It will soon be time to jump into processing in a serious way. I've done occasional B&W over the past few years (and my technique needs improvement), but I've never really delved into developers.

The information here and elsewhere on the web is great, and now it's time to learn how to apply the "book"-knowledge.
I want to get a feel for what can be done.

Polypan F (of which I've read quite a lot about) sounded like fun, so I now have 90 meters, but I also have some Ilford, and intend to experiment with Kodak as well. My intention is to shoot (and bracket) several rolls of 35mm per experiment. Even if I don't print any of my experiments, my ultimate goal is optical printing.

At this time, I need to see "obvious" differences - things a beginner can notice easily. (I've a little dark room experience from elementary school and my undergrad, but now want to actually _understand_ what I'm doing.) When I get better I can then learn about the finer points. I have tried push-processing twice, but don't yet have a full appreciation of it beyond theory.
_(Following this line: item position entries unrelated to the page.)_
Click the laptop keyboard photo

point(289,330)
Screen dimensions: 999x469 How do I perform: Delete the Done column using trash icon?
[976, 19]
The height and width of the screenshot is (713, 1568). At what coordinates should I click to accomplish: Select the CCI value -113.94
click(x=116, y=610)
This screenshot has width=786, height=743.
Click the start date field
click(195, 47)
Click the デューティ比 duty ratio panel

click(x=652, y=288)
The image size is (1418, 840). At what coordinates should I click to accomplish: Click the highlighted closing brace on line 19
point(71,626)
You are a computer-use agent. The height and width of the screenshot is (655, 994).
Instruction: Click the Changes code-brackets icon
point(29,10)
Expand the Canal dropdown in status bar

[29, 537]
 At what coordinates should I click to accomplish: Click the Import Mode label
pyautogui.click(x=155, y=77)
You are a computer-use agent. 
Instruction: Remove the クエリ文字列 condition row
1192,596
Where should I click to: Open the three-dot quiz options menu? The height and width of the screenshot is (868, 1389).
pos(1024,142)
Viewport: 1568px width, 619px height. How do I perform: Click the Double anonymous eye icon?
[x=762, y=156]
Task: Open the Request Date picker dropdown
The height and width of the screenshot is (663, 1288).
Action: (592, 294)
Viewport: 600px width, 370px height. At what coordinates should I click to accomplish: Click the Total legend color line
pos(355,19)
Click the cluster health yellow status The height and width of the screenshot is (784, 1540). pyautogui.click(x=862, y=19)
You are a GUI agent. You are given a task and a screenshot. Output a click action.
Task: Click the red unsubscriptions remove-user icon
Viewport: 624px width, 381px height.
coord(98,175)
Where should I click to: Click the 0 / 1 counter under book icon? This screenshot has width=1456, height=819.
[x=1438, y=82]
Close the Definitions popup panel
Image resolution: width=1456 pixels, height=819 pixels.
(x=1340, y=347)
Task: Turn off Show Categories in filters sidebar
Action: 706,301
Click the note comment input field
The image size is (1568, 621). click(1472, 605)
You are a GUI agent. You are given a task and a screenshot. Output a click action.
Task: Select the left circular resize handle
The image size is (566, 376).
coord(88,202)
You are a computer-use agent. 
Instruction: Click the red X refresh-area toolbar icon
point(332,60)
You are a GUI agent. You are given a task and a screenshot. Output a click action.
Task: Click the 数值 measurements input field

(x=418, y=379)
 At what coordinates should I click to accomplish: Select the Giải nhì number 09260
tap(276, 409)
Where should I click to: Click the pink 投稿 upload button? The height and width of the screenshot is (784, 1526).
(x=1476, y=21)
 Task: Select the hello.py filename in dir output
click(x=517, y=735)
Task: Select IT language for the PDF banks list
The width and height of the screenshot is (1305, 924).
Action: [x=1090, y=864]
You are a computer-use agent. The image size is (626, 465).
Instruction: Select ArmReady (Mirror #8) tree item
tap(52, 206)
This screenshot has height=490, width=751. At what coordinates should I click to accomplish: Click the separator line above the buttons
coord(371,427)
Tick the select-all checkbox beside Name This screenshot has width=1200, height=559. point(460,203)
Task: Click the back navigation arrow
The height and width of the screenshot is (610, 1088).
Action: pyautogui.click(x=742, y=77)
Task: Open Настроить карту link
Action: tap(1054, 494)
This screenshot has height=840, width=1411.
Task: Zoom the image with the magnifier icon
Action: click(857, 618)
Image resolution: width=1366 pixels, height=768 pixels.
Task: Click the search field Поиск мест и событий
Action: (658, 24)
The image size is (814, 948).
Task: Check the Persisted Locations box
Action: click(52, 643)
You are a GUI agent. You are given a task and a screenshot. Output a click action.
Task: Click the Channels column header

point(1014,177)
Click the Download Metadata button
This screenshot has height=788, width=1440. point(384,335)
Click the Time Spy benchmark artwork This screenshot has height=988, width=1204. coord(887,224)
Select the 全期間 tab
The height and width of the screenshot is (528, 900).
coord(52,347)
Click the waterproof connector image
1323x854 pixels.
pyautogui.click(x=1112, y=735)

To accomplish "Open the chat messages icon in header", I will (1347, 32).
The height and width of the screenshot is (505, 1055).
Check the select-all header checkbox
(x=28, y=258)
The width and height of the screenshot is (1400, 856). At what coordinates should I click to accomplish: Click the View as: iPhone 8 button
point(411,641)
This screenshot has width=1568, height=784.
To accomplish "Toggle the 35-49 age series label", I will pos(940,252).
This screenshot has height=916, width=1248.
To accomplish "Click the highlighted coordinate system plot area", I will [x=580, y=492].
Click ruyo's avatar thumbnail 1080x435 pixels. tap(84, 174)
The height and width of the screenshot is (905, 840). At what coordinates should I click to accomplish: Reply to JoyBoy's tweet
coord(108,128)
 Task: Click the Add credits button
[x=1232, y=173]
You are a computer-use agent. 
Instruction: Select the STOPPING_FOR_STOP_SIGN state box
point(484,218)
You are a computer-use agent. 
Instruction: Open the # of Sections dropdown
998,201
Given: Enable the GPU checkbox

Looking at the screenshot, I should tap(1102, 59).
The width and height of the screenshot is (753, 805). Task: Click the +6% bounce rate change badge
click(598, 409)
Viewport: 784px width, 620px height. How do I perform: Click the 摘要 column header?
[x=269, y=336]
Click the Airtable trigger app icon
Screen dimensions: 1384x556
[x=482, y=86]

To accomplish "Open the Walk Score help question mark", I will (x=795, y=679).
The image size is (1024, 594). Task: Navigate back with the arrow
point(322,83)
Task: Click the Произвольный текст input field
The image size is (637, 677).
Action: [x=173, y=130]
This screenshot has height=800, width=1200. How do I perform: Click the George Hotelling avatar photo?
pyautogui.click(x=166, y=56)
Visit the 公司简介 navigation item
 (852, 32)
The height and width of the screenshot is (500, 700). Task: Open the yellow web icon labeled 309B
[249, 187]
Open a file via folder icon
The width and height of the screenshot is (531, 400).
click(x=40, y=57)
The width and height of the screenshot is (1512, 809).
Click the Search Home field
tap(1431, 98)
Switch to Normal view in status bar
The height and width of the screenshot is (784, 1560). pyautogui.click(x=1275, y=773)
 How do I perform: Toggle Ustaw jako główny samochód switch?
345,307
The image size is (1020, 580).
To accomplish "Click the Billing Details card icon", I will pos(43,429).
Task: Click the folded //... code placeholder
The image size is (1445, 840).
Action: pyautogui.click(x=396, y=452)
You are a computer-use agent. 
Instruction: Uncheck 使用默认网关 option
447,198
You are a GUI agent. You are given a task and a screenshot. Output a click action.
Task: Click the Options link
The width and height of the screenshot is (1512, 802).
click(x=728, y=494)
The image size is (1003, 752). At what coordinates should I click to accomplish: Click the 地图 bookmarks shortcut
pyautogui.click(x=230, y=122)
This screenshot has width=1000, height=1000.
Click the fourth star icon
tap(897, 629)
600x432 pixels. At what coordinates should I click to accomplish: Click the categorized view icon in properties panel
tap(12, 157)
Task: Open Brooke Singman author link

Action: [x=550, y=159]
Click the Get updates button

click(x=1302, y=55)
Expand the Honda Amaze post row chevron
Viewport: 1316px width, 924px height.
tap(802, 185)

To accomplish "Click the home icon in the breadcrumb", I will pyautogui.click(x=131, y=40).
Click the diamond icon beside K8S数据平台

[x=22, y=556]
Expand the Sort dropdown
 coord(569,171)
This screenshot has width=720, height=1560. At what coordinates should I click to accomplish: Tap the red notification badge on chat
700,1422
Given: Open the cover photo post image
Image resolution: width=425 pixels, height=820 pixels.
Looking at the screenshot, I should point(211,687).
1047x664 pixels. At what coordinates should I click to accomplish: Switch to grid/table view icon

So far, I've only ever used D-76 at stock strength.
Please suggest some developers, and how I can "play" with each one. To start, I intend to use three or four developers, each being a different class from one another. One will be D-76, and one will NOT be caffenol (that will come with time, though). All fresh 35mm film in daylight tanks.

I am not trying to find the "perfect" developer or end up with "perfect" negatives in the experiments. I want to see differences both within and between chemicals.
Obviously I'm trying to learn about grain and tonality, and how some tools are better for certain situations or can create a certain/different feel. However, I'm open to extremes and just about anything interesting - so long as I learn.

Oh, and a "stupid" question... I can use the same stop and fixer regardless of developer, right?